「……そういえばオレたち、結局普通の恰好で回ってねえなあ…。」

帰り道、ぽつりと青峰が呟いた。


「普通の恰好のが良かったですか?」

「そりゃまあ…。」

「でも、楽しかったでしょう?」

聞いてはいるが、どこか確信めいた黒子の声に、青峰は笑って黒子の頭を撫でた。

ああ、こいつには敵わない。


「…ま、そういうことだからいいか。」

な、と言えば、でしょう、と返される。

今日こいつの表情が柔らかい気がするのは、きっと気のせいなんかではない。




「黄瀬―、黒子が浮気しているのだよ。」

「ちょぉお青峰っち!黒子っちの隣はオレの場所っス!」

「えー、今日黒ちんと一番一緒にいたのはオレだもんー。」

「…あの、皆さん離してください。」

腕やら頭やらを掴まれるわ体重をかけられるわ、黒子は直に自分が潰れるんじゃないかと頭の片隅で考えた。

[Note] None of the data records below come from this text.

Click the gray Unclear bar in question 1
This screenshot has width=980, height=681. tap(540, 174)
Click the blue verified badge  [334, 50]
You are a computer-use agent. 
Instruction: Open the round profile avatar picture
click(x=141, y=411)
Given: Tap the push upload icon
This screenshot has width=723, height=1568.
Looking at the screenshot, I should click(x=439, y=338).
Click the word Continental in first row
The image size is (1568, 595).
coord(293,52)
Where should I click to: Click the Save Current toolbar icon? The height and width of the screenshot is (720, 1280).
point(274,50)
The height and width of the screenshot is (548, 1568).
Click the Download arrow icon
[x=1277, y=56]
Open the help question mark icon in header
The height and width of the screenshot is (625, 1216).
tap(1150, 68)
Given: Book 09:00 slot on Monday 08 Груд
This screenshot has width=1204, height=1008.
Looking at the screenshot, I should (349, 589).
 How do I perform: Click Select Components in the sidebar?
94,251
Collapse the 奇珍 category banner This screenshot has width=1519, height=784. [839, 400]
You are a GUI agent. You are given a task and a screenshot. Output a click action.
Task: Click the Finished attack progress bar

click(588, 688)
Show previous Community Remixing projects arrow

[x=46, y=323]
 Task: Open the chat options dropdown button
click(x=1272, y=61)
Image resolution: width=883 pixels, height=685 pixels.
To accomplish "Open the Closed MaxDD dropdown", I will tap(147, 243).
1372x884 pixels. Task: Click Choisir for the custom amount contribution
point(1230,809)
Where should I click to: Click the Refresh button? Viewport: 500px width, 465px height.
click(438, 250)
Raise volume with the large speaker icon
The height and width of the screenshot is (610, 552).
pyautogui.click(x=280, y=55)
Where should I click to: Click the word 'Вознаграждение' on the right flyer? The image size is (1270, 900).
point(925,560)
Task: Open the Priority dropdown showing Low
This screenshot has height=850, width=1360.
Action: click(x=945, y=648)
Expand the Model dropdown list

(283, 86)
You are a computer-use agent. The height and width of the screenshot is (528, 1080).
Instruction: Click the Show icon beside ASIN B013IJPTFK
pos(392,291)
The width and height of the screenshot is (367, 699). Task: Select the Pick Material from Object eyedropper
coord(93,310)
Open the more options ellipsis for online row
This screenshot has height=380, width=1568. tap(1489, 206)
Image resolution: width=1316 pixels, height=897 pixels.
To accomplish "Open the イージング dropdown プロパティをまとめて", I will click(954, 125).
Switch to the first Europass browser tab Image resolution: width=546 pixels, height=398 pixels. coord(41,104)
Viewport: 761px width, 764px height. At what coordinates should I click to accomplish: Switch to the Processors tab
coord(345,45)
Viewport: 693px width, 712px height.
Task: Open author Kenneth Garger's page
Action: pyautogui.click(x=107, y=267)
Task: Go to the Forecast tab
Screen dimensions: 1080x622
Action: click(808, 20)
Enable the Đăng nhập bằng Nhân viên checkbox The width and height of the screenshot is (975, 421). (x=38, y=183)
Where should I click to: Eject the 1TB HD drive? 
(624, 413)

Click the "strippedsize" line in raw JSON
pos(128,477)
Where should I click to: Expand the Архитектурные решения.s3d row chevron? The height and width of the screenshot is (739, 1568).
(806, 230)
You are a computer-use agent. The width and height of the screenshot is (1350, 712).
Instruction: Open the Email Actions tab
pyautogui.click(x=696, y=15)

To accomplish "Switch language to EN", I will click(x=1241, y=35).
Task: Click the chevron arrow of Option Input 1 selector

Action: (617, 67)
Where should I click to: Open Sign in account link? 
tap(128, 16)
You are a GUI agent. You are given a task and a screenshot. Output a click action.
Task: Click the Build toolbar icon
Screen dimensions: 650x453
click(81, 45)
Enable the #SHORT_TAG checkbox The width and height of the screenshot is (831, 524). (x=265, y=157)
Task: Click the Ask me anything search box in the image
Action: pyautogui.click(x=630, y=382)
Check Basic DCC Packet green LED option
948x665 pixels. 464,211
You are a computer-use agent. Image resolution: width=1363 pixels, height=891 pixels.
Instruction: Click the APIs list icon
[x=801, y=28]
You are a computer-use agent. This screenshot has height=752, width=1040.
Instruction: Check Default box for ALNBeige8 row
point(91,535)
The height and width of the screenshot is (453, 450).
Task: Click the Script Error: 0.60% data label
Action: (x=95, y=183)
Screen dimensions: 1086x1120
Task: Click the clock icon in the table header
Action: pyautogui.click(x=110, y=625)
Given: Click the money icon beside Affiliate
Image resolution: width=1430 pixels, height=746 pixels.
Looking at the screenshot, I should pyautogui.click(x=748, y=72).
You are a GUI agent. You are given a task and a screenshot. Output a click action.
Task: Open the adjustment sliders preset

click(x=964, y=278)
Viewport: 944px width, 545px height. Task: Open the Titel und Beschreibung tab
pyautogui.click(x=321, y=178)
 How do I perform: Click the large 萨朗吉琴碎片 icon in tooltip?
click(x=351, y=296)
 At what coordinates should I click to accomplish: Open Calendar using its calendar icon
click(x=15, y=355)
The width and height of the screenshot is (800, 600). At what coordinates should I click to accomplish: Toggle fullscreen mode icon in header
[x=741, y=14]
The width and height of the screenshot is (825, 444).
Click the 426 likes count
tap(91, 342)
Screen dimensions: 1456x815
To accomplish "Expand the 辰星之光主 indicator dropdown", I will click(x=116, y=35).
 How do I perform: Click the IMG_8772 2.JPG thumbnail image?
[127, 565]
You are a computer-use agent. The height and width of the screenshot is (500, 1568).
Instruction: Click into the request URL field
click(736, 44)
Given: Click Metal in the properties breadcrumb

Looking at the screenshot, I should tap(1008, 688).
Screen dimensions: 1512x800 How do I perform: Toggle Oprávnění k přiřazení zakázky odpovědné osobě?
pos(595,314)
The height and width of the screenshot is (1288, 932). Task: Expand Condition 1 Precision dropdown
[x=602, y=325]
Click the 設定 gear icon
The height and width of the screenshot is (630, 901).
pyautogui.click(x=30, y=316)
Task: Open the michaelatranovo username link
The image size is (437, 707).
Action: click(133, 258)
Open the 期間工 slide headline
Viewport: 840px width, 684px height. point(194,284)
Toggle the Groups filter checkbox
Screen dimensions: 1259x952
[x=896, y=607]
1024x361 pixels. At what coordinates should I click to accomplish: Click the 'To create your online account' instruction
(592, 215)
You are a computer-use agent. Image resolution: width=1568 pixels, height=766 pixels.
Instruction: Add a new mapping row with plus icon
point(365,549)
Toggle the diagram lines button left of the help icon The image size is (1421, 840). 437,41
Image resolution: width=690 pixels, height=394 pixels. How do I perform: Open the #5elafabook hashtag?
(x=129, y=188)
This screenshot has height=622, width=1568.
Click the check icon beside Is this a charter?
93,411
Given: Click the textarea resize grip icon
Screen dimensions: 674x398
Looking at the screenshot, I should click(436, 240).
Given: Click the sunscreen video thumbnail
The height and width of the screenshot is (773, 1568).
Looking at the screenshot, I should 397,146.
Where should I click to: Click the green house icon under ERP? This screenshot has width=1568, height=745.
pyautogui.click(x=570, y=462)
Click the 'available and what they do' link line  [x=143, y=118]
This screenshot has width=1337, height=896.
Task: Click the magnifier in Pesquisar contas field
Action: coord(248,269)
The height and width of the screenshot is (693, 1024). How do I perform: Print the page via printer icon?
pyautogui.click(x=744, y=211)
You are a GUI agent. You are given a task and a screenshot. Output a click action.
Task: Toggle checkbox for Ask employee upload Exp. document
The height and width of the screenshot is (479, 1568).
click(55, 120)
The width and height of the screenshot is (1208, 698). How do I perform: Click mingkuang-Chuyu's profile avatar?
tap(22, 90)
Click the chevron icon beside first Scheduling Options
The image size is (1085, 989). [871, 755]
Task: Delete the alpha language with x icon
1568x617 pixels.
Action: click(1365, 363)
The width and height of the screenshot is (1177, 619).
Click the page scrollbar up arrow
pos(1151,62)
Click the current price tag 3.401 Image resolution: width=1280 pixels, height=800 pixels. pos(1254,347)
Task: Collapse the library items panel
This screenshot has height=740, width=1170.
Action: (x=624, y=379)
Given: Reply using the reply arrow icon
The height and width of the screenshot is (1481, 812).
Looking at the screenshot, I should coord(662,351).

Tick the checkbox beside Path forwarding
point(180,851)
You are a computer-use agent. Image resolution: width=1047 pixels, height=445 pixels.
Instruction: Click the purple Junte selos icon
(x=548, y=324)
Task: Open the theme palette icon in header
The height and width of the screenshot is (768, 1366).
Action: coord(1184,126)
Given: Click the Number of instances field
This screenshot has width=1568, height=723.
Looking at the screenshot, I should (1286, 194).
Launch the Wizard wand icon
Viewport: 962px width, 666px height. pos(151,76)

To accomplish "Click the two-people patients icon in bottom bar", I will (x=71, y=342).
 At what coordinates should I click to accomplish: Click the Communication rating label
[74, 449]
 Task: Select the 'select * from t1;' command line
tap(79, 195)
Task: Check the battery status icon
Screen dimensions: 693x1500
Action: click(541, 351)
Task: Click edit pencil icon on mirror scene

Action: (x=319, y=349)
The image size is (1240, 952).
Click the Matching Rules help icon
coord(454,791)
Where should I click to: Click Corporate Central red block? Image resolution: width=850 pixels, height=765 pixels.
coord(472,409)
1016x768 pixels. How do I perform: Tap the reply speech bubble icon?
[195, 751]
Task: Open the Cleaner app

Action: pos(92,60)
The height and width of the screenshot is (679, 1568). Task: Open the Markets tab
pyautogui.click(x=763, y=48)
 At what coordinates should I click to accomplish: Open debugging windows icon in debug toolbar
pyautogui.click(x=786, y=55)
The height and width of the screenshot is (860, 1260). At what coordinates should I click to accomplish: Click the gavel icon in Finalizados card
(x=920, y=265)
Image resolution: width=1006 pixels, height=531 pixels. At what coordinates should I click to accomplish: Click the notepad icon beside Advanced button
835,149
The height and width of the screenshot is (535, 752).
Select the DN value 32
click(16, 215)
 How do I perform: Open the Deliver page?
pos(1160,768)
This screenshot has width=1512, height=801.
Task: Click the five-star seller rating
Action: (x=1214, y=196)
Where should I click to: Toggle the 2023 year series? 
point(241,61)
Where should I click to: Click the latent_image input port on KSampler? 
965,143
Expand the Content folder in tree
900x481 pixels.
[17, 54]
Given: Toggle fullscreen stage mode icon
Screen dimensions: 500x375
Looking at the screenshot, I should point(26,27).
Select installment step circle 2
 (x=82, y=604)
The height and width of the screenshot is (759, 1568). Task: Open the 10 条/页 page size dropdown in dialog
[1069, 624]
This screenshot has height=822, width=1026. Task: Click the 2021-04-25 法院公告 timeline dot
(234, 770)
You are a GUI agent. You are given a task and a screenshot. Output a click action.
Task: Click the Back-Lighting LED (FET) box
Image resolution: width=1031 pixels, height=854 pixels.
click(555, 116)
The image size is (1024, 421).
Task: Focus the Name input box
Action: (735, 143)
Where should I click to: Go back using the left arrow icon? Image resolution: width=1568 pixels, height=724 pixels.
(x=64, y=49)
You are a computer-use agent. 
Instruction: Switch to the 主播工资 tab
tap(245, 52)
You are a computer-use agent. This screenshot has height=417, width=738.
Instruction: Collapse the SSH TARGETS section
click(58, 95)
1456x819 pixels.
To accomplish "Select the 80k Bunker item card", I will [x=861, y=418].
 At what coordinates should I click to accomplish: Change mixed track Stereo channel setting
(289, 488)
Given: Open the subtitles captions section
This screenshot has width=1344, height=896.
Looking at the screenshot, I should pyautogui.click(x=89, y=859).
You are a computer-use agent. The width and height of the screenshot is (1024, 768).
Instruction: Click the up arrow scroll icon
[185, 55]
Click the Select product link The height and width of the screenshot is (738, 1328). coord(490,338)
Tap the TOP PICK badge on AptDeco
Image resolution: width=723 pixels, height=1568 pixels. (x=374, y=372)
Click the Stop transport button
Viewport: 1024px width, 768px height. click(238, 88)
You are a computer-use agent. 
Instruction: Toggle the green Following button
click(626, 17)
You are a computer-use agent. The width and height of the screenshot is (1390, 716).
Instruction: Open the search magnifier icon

もしも自分の体が紙で出来ていたら思い切り破けていたのだろう。



「…重いです。」

「ホラ黄瀬重いだとよ、モデルが重くちゃ駄目じゃねえの。」

「いやいやいや今一番黒子っちに体重掛けてるの紫原っちっスからね。」

「ちがうよ青ちんだよ。」

「お前ら全員なのだよどう見ても。」

「いや緑間君、君もですよ。」

そうだそうだ、と緑間に声が集まり、耳元の声はいっそう騒がしい。

それでも黒子は、ぎゃあぎゃあと騒ぐ4人の好きにさせておいた。


触れた個所が暖かかったからだ。






「……ま、いいですかね。」


楽しかったから。

小さな呟きとともに微笑んだ黒子を見ていたのは、もう既に落ちかけていた太陽だけだった。